> [Set problem A]: Extract every line of the records that contains the string "Find".

> [Excerpted text]:
On Friday 22 March, people gathered outside the Royal Courts of Justice to hand deliver a letter to the Lady Chief Justice, Baroness Carr. You can read it here. It was calling for the suspension of Judge Silas Reid for threatening a jury with criminal proceedings in a trial concerning a group of climate activists:
In an unprecedented move, more than 1,800 people first submitted a complaint to the Judicial Conduct Investigations Office, before delivering the letter calling for Judge Reid’s suspension pending the outcome of that investigation. The letter has also been copied to Alex Chalk MP, the Lord Chancellor, whose consent is required before a judge can be suspended.
Basis of the complaint
The complaint focusses on statements made by Judge Reid concerning a trial of five women who broke windows at JP Morgan Bank, the leading financier of fossil fuel projects around the world, at the end of February this year.
Following a pattern of jury acquittals of environmental defenders who had taken similar action, Judge Reid used his public position to cast doubt on the reality of the climate crisis. He said:
The circumstances of the damage do not include any climate crisis which may or may not exist in the world at the moment … Whether climate change is as dangerous as each of the defendants may clearly and honestly believe or is not, is irrelevant and does not form any part of the circumstances of the damage.
Contrary to the fundamental, democratic principle of jury independence (also known as ‘jury equity’ or ‘jury nullification’), he then threatened the jury with criminal charges if they applied their conscience to the facts of the case:
It is only on the evidence you are able to try the case and not on conscience … It is a criminal offence for a juror to do anything from which it can be concluded that a decision will be made on anything other than the evidence.

> [Set problem B]: According to the text on the complaint against Judge Silas Reid, how many people submitted a complaint to the Judicial Conduct Investigations Office?

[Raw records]
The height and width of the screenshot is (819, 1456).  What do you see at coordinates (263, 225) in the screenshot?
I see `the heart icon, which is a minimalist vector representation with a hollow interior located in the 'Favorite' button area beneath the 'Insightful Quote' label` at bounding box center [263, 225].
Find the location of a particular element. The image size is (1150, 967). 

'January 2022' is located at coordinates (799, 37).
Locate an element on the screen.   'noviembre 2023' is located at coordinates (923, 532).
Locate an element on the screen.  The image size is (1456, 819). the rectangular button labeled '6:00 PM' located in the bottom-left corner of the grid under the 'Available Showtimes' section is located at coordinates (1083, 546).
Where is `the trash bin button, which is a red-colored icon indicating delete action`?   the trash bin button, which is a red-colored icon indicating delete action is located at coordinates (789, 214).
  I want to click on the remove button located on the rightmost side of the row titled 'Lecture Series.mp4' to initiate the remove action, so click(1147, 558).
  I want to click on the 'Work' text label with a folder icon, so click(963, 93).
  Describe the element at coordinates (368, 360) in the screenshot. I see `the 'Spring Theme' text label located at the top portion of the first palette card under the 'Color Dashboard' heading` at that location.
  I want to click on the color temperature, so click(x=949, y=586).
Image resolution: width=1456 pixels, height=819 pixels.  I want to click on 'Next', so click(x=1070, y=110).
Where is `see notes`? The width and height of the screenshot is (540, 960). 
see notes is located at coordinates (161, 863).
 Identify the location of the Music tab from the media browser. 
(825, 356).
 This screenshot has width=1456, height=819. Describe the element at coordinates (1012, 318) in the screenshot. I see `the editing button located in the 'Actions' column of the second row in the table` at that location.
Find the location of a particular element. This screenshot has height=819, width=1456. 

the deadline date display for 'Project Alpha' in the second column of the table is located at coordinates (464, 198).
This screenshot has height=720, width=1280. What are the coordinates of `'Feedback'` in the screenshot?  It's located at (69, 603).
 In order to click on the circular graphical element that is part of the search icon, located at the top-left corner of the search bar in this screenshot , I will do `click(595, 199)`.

> [Complete answer A]:
Find the location of a particular element. The image size is (1150, 967). 
Find the location of a particular element. This screenshot has height=819, width=1456. 

> [Complete answer B]: More than 1,800 people.